===== Reading passage =====
Texas officials defend separation of FLDS children and parents
Tim Hussin, Deseret News
SAN ANGELO, Texas Texas child protection officials defended the removal of 416 children from the polygamist YFZ Ranch and said they were hopeful a judge on Thursday will continue to keep the children in the state's custody.
"We believe we have a strong case," and that the children will remain in the state's temporary care, said Marleigh Meisner, with the Texas Department of Family and Protective Services.
At a news conference Tuesday at a San Angelo museum, Meisner said she believed that there are children in the state's care that have been victims of physical and sexual abuse and other children who were at risk. The ranch was "not a safe environment for these children."
Meisner outlined a collaborative response by state agencies in dealing with the overwhelming magnitude of caring for such a large number of people. On Monday, the state agency came under fire for the seemingly abrupt separation of hundreds of children from their mothers and other female adult caretakers.
The decision which came 11 days after the initial raid came after "a lot of thought," she said. "We really stand by that decision."
===== Supplied material =====
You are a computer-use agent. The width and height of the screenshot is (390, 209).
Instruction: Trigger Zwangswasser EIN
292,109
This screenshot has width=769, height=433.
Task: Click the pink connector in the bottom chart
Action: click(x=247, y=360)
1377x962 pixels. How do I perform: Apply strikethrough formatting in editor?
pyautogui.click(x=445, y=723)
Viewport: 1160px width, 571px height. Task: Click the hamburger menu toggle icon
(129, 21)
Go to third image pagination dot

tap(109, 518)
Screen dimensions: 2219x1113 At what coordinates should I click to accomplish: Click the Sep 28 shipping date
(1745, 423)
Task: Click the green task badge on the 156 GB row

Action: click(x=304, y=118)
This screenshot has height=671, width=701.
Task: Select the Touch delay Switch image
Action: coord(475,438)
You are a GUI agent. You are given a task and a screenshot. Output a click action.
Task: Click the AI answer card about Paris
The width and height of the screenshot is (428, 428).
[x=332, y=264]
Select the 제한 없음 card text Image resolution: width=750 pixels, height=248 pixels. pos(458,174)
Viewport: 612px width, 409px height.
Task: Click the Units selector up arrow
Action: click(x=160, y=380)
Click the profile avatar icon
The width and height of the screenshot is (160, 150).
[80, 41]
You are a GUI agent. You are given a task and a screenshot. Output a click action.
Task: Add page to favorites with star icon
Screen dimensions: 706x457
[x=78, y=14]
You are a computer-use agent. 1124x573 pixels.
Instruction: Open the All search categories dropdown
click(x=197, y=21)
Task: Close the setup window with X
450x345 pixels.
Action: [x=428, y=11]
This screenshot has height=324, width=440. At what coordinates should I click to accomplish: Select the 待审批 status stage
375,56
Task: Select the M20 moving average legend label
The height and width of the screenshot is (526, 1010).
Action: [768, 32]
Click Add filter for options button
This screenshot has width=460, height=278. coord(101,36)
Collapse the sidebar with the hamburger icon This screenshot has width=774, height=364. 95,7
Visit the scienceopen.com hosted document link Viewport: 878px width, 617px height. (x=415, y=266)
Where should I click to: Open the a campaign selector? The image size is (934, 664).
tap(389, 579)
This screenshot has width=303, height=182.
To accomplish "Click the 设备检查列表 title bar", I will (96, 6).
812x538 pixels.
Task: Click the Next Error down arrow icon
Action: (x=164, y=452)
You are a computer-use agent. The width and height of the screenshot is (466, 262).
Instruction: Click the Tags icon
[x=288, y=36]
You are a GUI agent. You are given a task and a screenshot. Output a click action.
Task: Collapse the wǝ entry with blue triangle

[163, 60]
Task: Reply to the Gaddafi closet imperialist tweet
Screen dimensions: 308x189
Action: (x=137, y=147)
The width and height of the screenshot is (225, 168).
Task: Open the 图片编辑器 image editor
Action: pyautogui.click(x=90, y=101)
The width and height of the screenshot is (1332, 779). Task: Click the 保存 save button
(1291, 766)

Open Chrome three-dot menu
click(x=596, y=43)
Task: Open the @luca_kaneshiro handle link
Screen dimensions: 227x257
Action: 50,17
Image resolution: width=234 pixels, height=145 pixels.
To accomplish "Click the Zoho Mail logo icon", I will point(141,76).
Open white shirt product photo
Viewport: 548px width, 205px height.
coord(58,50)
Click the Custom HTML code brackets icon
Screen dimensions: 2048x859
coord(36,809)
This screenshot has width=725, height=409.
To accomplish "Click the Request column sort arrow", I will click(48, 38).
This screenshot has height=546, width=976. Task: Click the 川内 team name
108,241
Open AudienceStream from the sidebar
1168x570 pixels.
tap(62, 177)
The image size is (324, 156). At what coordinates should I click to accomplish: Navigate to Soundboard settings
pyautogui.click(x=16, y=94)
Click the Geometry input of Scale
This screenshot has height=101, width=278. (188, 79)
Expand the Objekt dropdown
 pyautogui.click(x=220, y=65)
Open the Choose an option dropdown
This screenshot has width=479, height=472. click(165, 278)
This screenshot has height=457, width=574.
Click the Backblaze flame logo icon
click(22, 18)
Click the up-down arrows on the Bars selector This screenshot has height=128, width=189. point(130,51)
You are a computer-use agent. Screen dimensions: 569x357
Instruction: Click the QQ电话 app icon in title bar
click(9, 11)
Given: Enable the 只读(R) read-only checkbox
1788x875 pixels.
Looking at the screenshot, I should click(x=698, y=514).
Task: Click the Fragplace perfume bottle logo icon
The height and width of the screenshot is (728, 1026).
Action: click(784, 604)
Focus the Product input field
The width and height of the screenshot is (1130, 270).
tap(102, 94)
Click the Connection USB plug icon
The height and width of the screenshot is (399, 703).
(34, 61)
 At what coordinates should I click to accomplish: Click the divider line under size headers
=====
● **Required actions**:
A) Reproduce everything in the article about the FLDS children from "Meisner outlined a" down to "female adult caretakers.", word for word.
B) Which days of the week are named in the article about the FLDS children?

● **Answers by item**:
A)
Meisner outlined a collaborative response by state agencies in dealing with the overwhelming magnitude of caring for such a large number of people. On Monday, the state agency came under fire for the seemingly abrupt separation of hundreds of children from their mothers and other female adult caretakers.

B) Thursday, Tuesday, Monday